Mira Katherine Sorvino, 46, is an American actress who won the Academy Award for Best Supporting Actress for her performance in Mighty Aphrodite 1995. She extends her appointment as UNODC Goodwill Ambassador to Combat Human Trafficking. She calls on the Governments to work hard to fight against the traffic of human beings during the short speech which she delivered before journalists and the UN staff at the Rotunda of the Vienna International Centre.
Sorvino visited the Vienna International Centre and agreed to continue her role as the United Nation office on drugs and crime’s (UNODC) Goodwill Ambassador to Combat Human Trafficking. Ms. Sorvino, who has played a very active role in promoting the plight of human trafficking victims since her initial appointment in February 2009, also met with UNODC staff to discuss the latest trends and issues surrounding this multi-billion dollar crime.

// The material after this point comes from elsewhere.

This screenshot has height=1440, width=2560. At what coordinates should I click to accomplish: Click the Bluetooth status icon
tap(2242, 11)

She said: “I’ve had the incredible opportunity to travel the world and meet with Governments, NGOs and survivors as part of my work for UNODC. I have interviewed scores of people whose lives have intersected with this modern-day slave trade, either as those fighting it, those victimized by it, or those perpetrating it.
She added: “I have learned so much and have seen progress, but we are still very, very far from really making a meaningful dent in the problem statistically. The UNODC 2012 Global Report on Trafficking in Persons for example raises serious concerns about low conviction rates 16 per cent of reporting countries did not record a single conviction for trafficking in persons between 2007 and 2010”.

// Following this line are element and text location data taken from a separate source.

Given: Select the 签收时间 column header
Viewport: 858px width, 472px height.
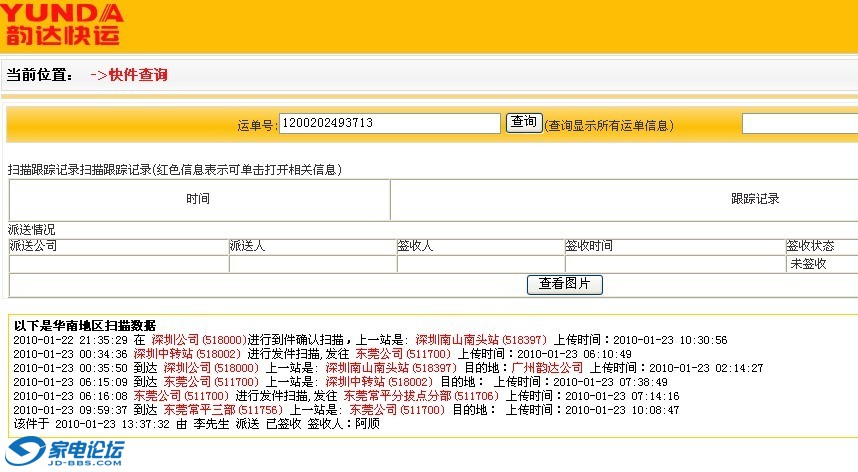Looking at the screenshot, I should tap(589, 246).
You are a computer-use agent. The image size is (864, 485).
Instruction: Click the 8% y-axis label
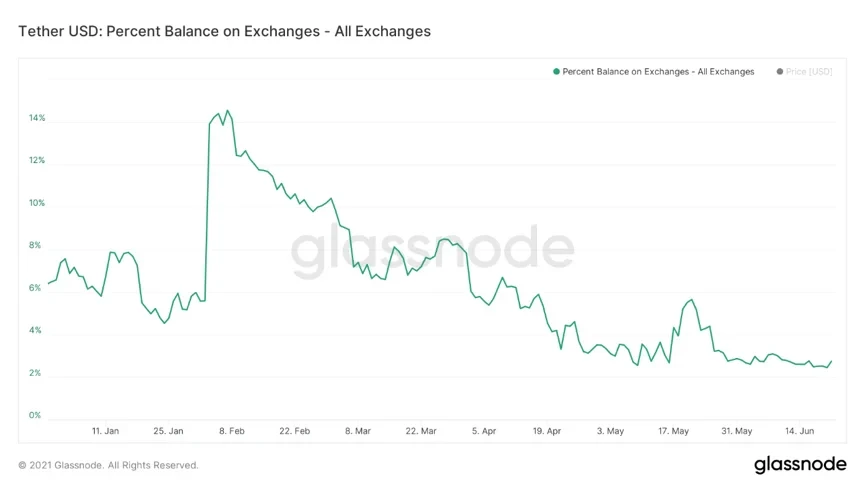tap(34, 245)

The UN Goodwill Ambassador asks countries “to do better” in the fight against human trafficking. “We must make certain the recommendations, policies, laws and funding are put into practice and use, not simply paid lip service. Governments must vigorously go after organised crime groups involved in this trade, with the victims’ and survivors’ best interest at the heart of all actions. Everyone – governments, business and individuals – can do their part with their own unique capacities; one of the most immediate ways to make a difference is donating to the United Nations Voluntary Trust Fund for Victims of Human Trafficking, which helps victims directly.”

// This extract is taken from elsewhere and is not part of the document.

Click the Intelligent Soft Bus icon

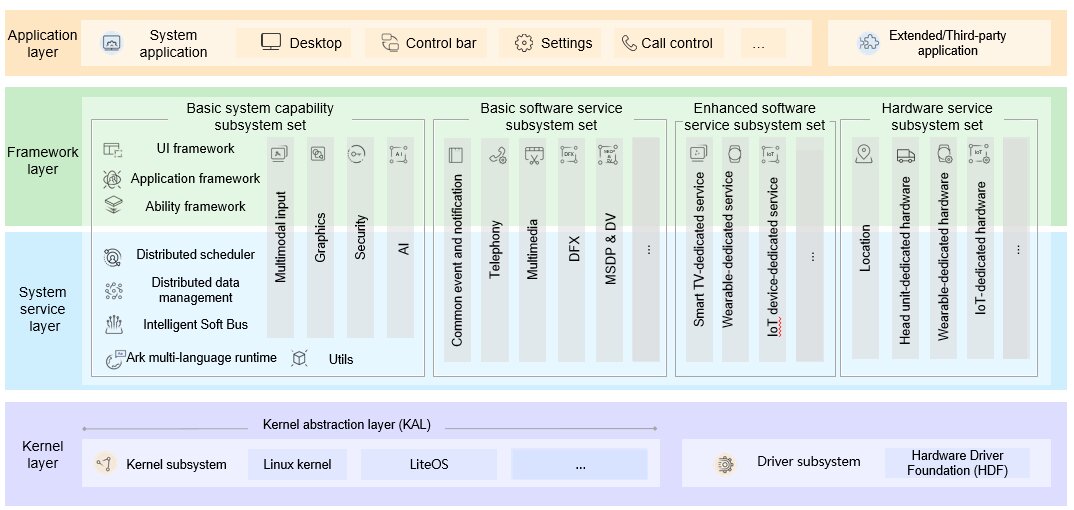click(x=114, y=324)
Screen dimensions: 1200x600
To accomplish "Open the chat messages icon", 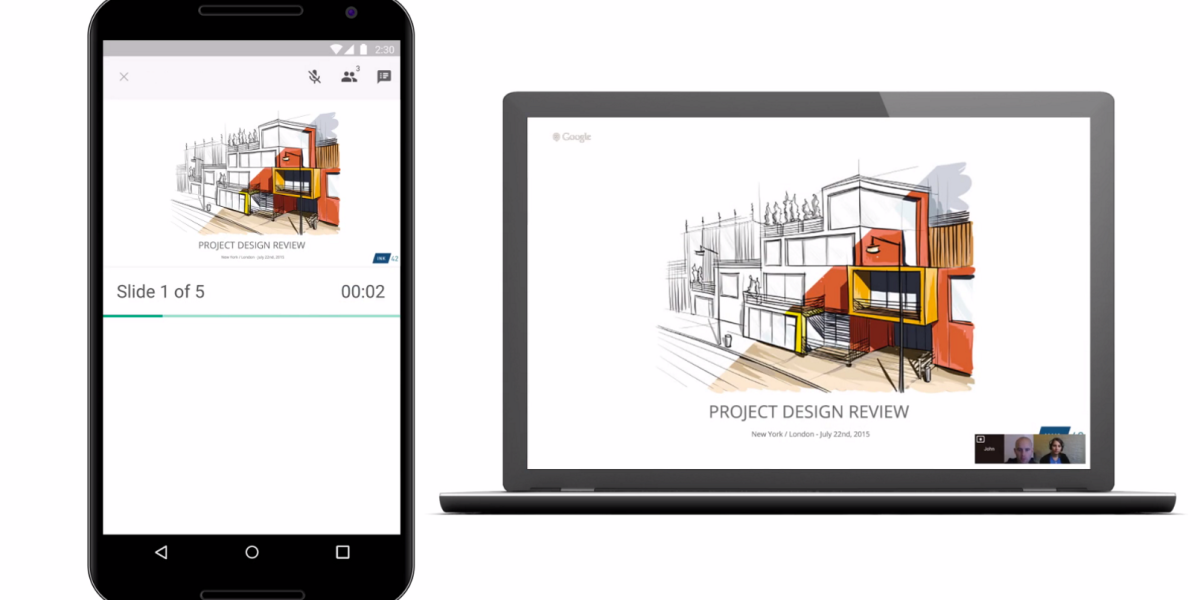I will (x=384, y=77).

Human trafficking ruthlessly exploits women, men and children and affects all countries – at least 460 trafficking flows were identified between 2007 and 2010 in the UNODC 2012 Global Report on Trafficking in Persons, with victims of 136 nationalities detected in 118 countries. Overall, about 27 per cent of detected victims are children with the average age of detected victims appearing to have decreased as child trafficking – particularly that of girls – has been increasingly detected in the last few years.
Yury Fedotov, the executive director of UNODC said that Ms. Sorvino has shown great commitment to the cause of human trafficking. He thanked her for the grateful mission which she carried for over the past four years in support of UNODC-led initiatives aimed at a variety of audiences from policy-makers to the creative community to the media – and for the enthusiasm in which she carries out her work.
As the guardian of the United Nations Convention against Transnational Organized Crime and its protocols against the smuggling of migrants and trafficking in persons, UNODC is a key global player in the fight against modern-day slavery.
Mr. Fedotov added: “Our work in raising awareness benefits tremendously from the support of prominent individuals from the worlds of arts and entertainment such as Ms. Sorvino. I am fully confident that her prestige, talent and enthusiasm will continue to advance our cause and will send a clear message about the urgency to fight this crime and help its victims”.